Online supplemental material
Fig. S1 shows mCherry-SKL and Erg6-GFP as markers for POs and LDs, respectively, and PO motility in Yup1ts mutants and Δhok1 cells that express Hok1 mutant proteins. Fig. S2 shows organelle motility in Δrab7 and Δrrm4 mutants. Fig. S3 shows EE motility and ER, interaction between POs and LDs, and organelle numbers. Table S1 lists strains and plasmids. Table S2 shows experimental usage of strains. Table S3 lists cloning primers used in this study. Video 1 shows directed motility of POs in U. maydis. Video 2 shows motility of a PO along MTs. Video 3 shows co-motility of an EE and a PO. Video 4 shows motility of LDs in U. maydis. Video 5 shows co-motility of an EE and a LD. Video 6 shows motility of ER tubules in U. maydis. Video 7 shows co-motility of an EE and ER in a hyphal cell of U. maydis. Video 8 shows co-motility of an EE and ER in a yeast-like cell of U. maydis).
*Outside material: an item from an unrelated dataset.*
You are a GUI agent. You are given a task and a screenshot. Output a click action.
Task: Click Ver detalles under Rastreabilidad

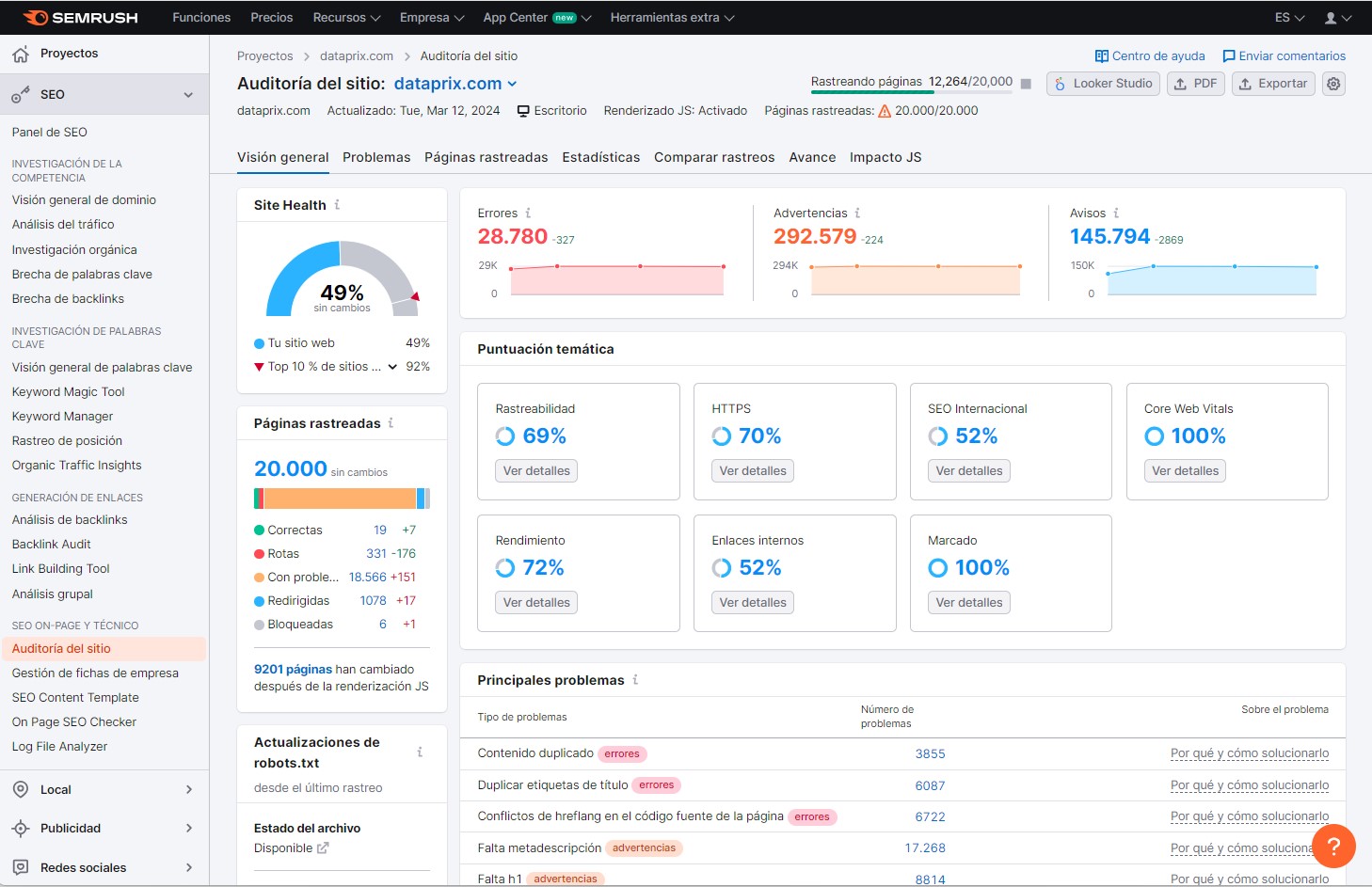[535, 470]
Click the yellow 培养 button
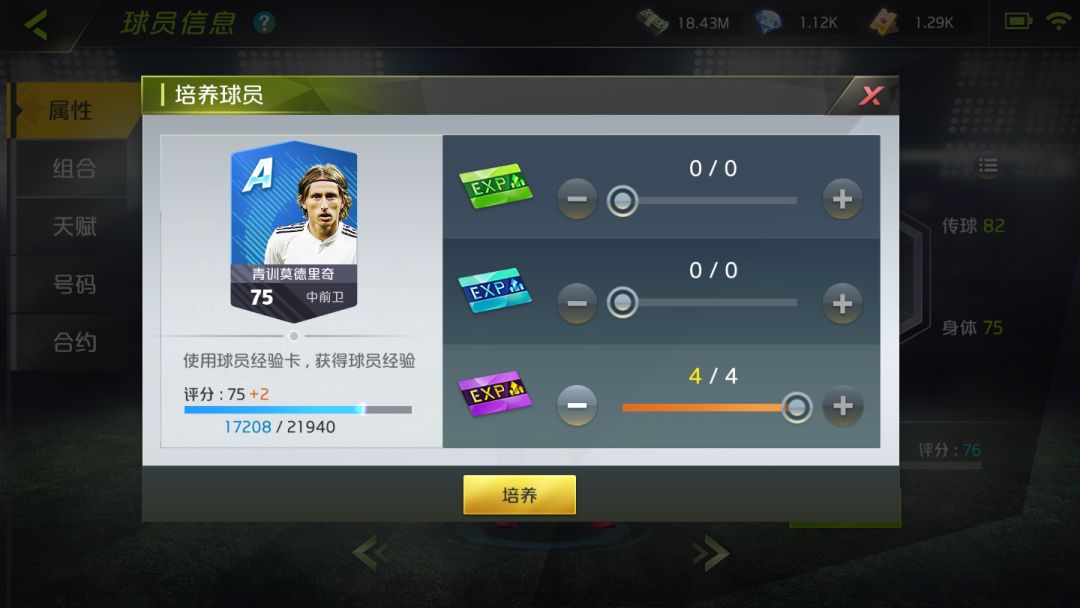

We thank Dr. N. Clark for generating strain SG200ΔRab7 and Dr. A. Eskova for generating plasmid pNΔRab7. We are grateful to Prof. S.J. Gurr for helpful comments on the manuscript. We also wish to thank the anonymous reviewers, whose constructive criticism helped us improve the manuscript.
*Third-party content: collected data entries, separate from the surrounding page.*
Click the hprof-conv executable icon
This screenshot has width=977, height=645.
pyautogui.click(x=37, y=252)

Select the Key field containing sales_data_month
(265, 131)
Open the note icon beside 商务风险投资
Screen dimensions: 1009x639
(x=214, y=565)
This work was supported by the Portuguese Foundation for Science and Technology and FEDER/COMPETE (SFRH/BD/73532/2010 to S.C. Guimaraes) and CRUP/Treaty of Windsor (ACÇÕES INTEGRADAS 2009, B-33/09 to G. Steinberg and M. Schuster). G. Steinberg acknowledges support from the Biotechnology and Biological Sciences Research Council.
The authors declare no competing financial interest.
Author contributions: S.C. Guimaraes generated strains and, with M. Schuster, performed experiments and analyzed data; G. Dagdas, E. Bielska, and S. Kilaru generated strains; B.R.A. Meadows generated strains and performed experiments; M. Schrader discussed data and concepts; and G. Steinberg conceived the project, analyzed data, and wrote the manuscript.
E. Bielska and G. Dagdas contributed equally to this paper.
S.C. Guimaraes’ present address is Dept. of Biology, University of Aveiro, 3810-193 Aveiro, Portugal.
E. Bielska’s present address is School of Biosciences, University of Birmingham, Birmingham B15 2TT, England, UK.